That Sunday, George and Alice were still distressed after the party.
They met in 5thgrade when they were both kept after school to clean the blackboard. Now in their mid 80s, yesterday they celebrated their 65th wedding anniversary in their back yard. George dreaded the family gathering.
On Saturday, everyone was there, the 3 children, Roberta, Wes and Sara, 7 grandkids and 4 great-grandchildren. The grand-kids decorated the yard with streamers draped from tree to tree. The great grandkids played tag, blew bubbles and dug in the sandbox, then they collapsed. Starting mid afternoon, George and Alice sat in the shade visiting with everyone. Occasionally someone would go to the kitchen to get food and drinks. On each of her three trips to the kitchen, Roberta filled her red plastic Solo cup with cooking sherry she knew Alice stored under the sink.
Later in the afternoon, just as George anticipated, Roberta sauntered over to visit with him when no one was around. Roberta, their oldest, is fifty-one, petite, pretty and way overweight. She has been divorced for over a decade and hates her life. She works at a call center and lives with her unemployed daughter, Kathy, in an apartment. five blocks from George and Alice. Roberta has been hinting for weeks that she needs a new car. Today she told her father she has decided on a Ford Focus. It will only cost $25,000 with the “add ons” she likes. She asked if she could go to the bank with him this Thursday to get the money on her day off.
George put her off, saying he first needed to talk to Alice.
In the last two years, George and Alice have been asked more and more to help their family. Take Bill, their grandson, with two young children – they paid his rent for six months when he was between jobs. They paid two years of college expenses for Kathy, Roberta’s daughter, who dropped out of school and plays video games. Then Bill’s boy, Sam, fell out of a tree and broke his collar bone. The parents had no health insurance, so George and Alice paid $12,000 to help.
George and Alice find they can’t say “No.” They are starting to panic about having enough money for their own future.
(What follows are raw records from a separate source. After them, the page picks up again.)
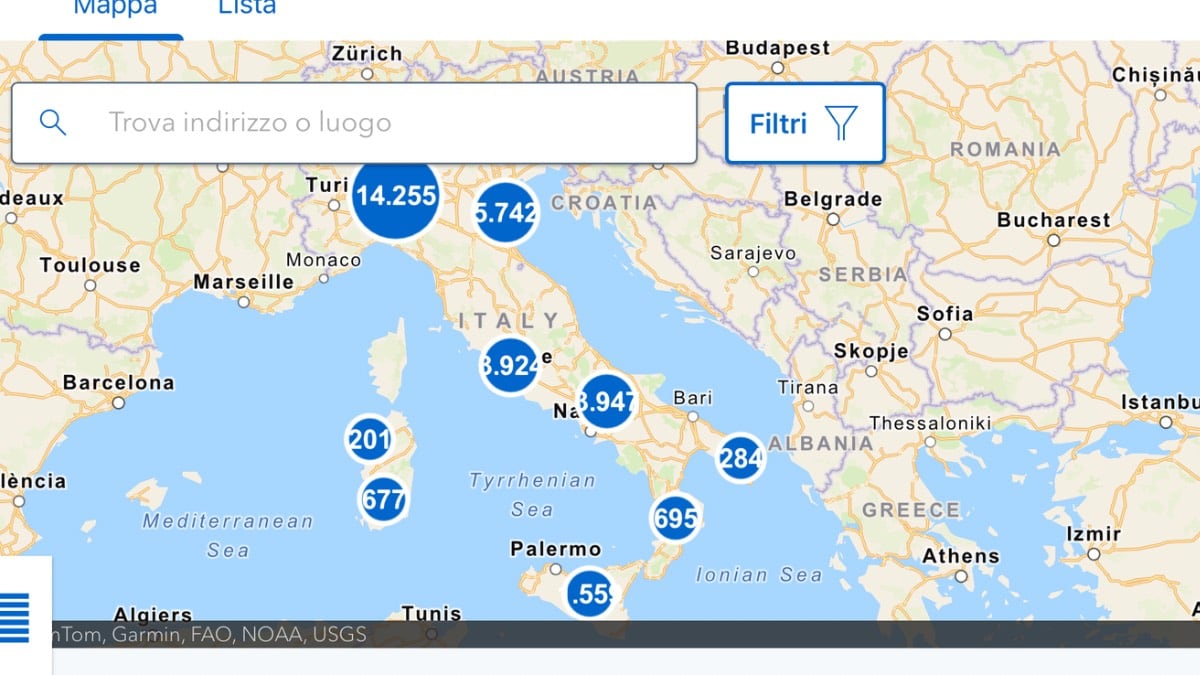Image resolution: width=1200 pixels, height=675 pixels.
Task: Click the map attribution bar
Action: tap(600, 634)
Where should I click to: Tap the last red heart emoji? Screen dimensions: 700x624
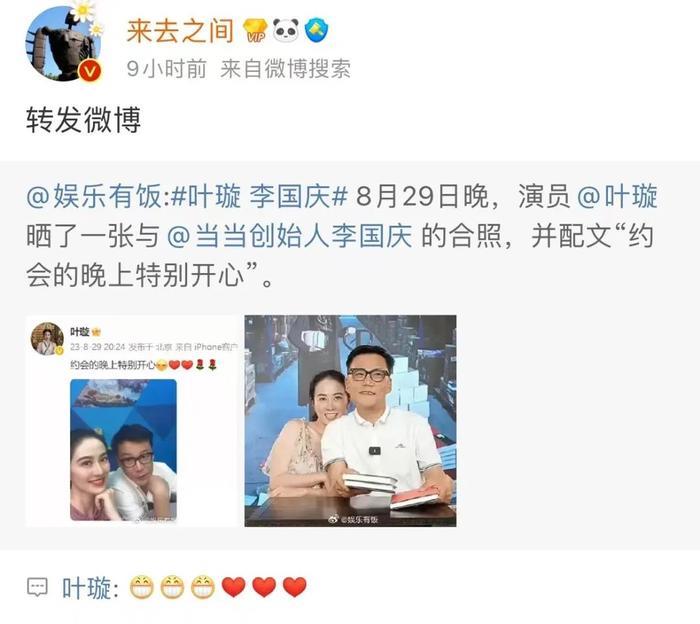tap(295, 587)
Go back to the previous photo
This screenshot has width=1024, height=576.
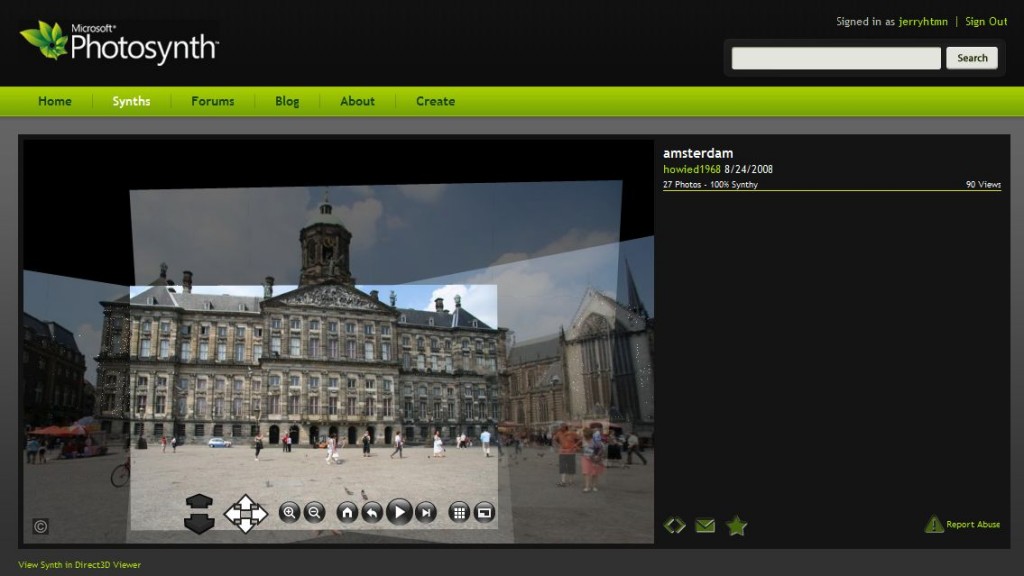tap(372, 513)
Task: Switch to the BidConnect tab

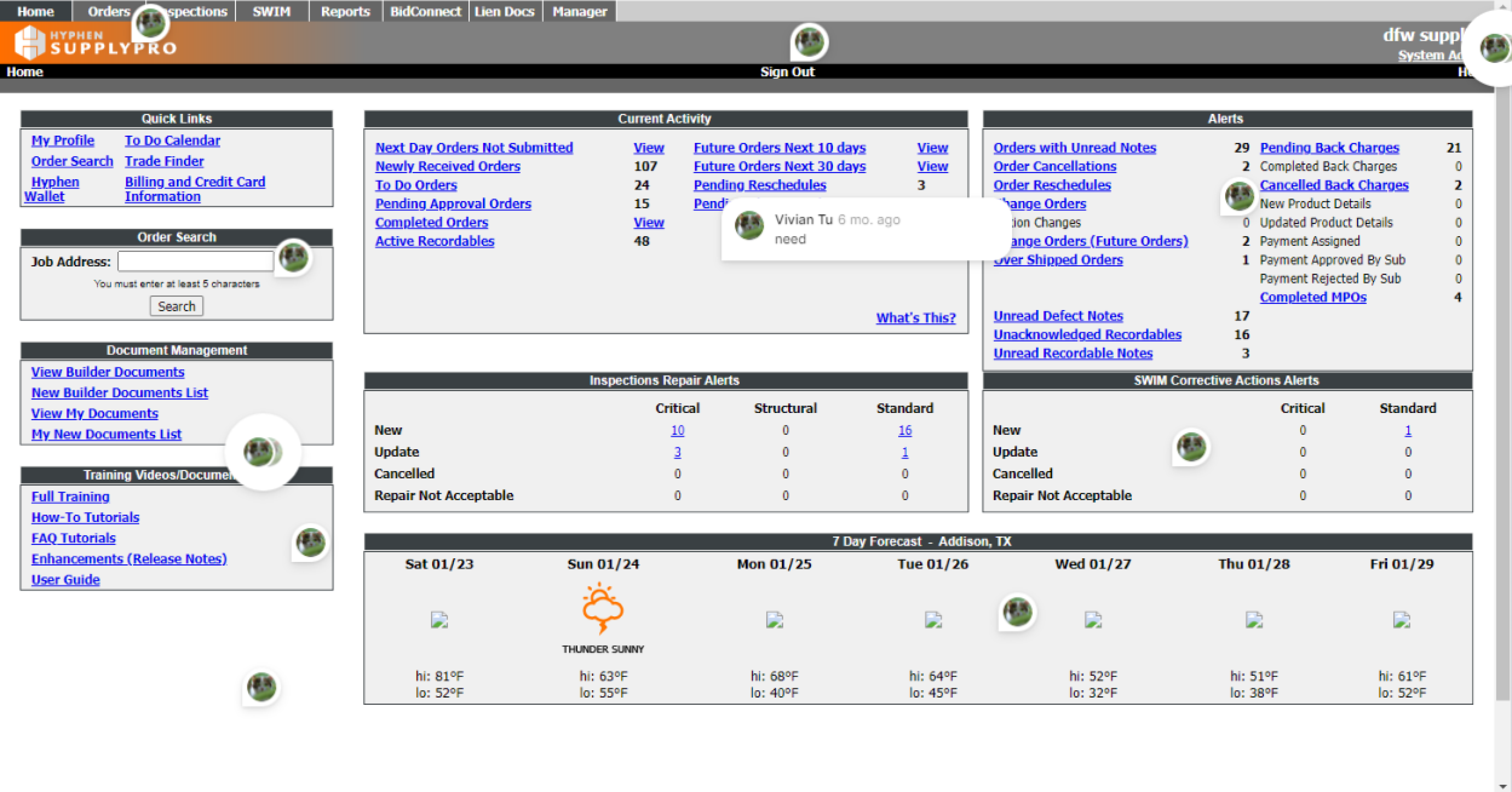Action: click(425, 11)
Before talking with Alice, George added up what they have paid to help the family. It totaled more than $50,000. He was shocked. They don’t have that kind of money to give away. They know the requests for more will keep coming.
George and Alice are private people. The only person they confide in is Eliza, Alice’s sister, when she calls like clockwork every Sunday at 8 p.m.. They told Eliza about the party and Roberta’s request for more money. They asked her if she had any suggestions on how to stop the requests without hurting everyone’s feelings. Eliza didn’t have an answer. She did mention a friend, age 90, who asked a Court to order that someone manage her finances and pay all her bills,. Now her friend has no financial worries. Perhaps that would work for George and Alice.
Monday, George called to make an appointment with an Elder Law Attorney. At the end of that meeting George and Alice decided they too would ask their local Court to appoint Keith, a professional, to handle their finances and protect them from having to say “no” to all the family requests.
Now when asked for money, George or Alice just say “You need to talk to Keith. It is out of our hands.” What a relief.